South Africa’s unit trust industry is experiencing notable shifts driven by regulatory updates, changing investor preferences, and a dynamic economic landscape. MoneyMarketing asked Jade Houreld, Global Business Development Manager, and Mandi Ngqoza, Head of Client Strategy and Investor Relations at All Weather, to give their input as to what to expect from unit trusts in the near future.
When it comes to investing, what sets unit trusts apart from other investment vehicles, and why might they be a good fit for the average South African investor now?
A unit trust fund is a pooled resource, which means that it allows a group of investors to combine their cash and invest it. While individuals invest in a unit trust fund, the fund itself is run by a fund manager, whose aim is to grow the overall value of a unit trust fund, making adjustments based on market conditions. One of the benefits of unit trusts is that by investing a small amount, you can be exposed to a wide range of assets. This offers diversification and lower levels of risk. Unit trusts are well regulated and flexible with the ease with which they can be liquidated.
All Weather has positioned itself as a resilient investment partner. How do your unit trust offerings reflect this philosophy in terms of strategy and asset allocation?
We believe intrinsic value is a pragmatic philosophy that allows us to adapt to prevailing market conditions. This philosophy, along with being style agnostic, provides the flexibility to invest in both, depending on what’s working at a specific point in time. Risk management is a key part of our process for each of our eight unit trusts. Although we have an active bottom-up investment process, we also apply a macro geopolitical overlay to assist us in avoiding unnecessary risk.

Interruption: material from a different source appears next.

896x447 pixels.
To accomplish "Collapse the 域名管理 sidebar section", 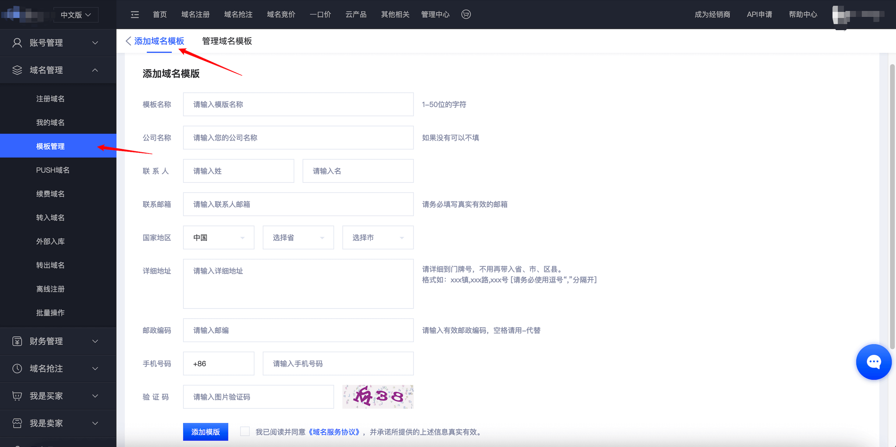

With market volatility on the rise, how should financial advisers assess the risk profile of unit trusts, and what role can they play in a diversified portfolio?
There is a plethora of unit trusts in South Africa. They are diverse in their offerings – from the most liquid and low-risk unit trusts that provide cash and cash equivalents, to the most high-risk, high-reward categories of unit trusts such as global equities and the likes. Each unit trust serves a purpose, and it is up to the financial advisors to determine each client’s unique risk appetite, provide a holistic financial plan that provides for the client’s needs, stay within the clients’ risk budget, and provide a solution that meets all the client’s needs. If the assessment is done properly, the client can weather any market volatility through a well-structured, well-diversified portfolio that can withstand market risk and volatility.
There are hundreds of unit trusts on the market. What practical steps can advisers take when evaluating and selecting funds for their clients?
As mentioned above, it’s important to first understand clients’ needs and risk appetite preferences. There are various steps and metrics involved in evaluating managers and products, aside for traditional due diligence methodologies. Using technology like online filtering and comparison tools is also helpful.
What trends are you currently seeing in South Africa’s unit trust industry, both in terms of investor behaviour and fund innovation?
Aside from recent reports from ASISA that show a significant increase in flows towards unit trusts, there has also been a shift in the ‘knowledge gap’ in relation to hedge funds. Volatile times call for alternative sources of returns and risk protection, which has led to innovation in terms of industry regulation and adoption for hedge funds to be more easily accessible to the average South African via a unit trust structure.
How does All Weather ensure transparency and value for investors in its unit trusts, especially when it comes to fees, performance and reporting?
We value authentic relationships and promote transparency by communicating with clients according to best practises. Sharing information that is clear, concise and relevant, but avoiding overly complex reporting.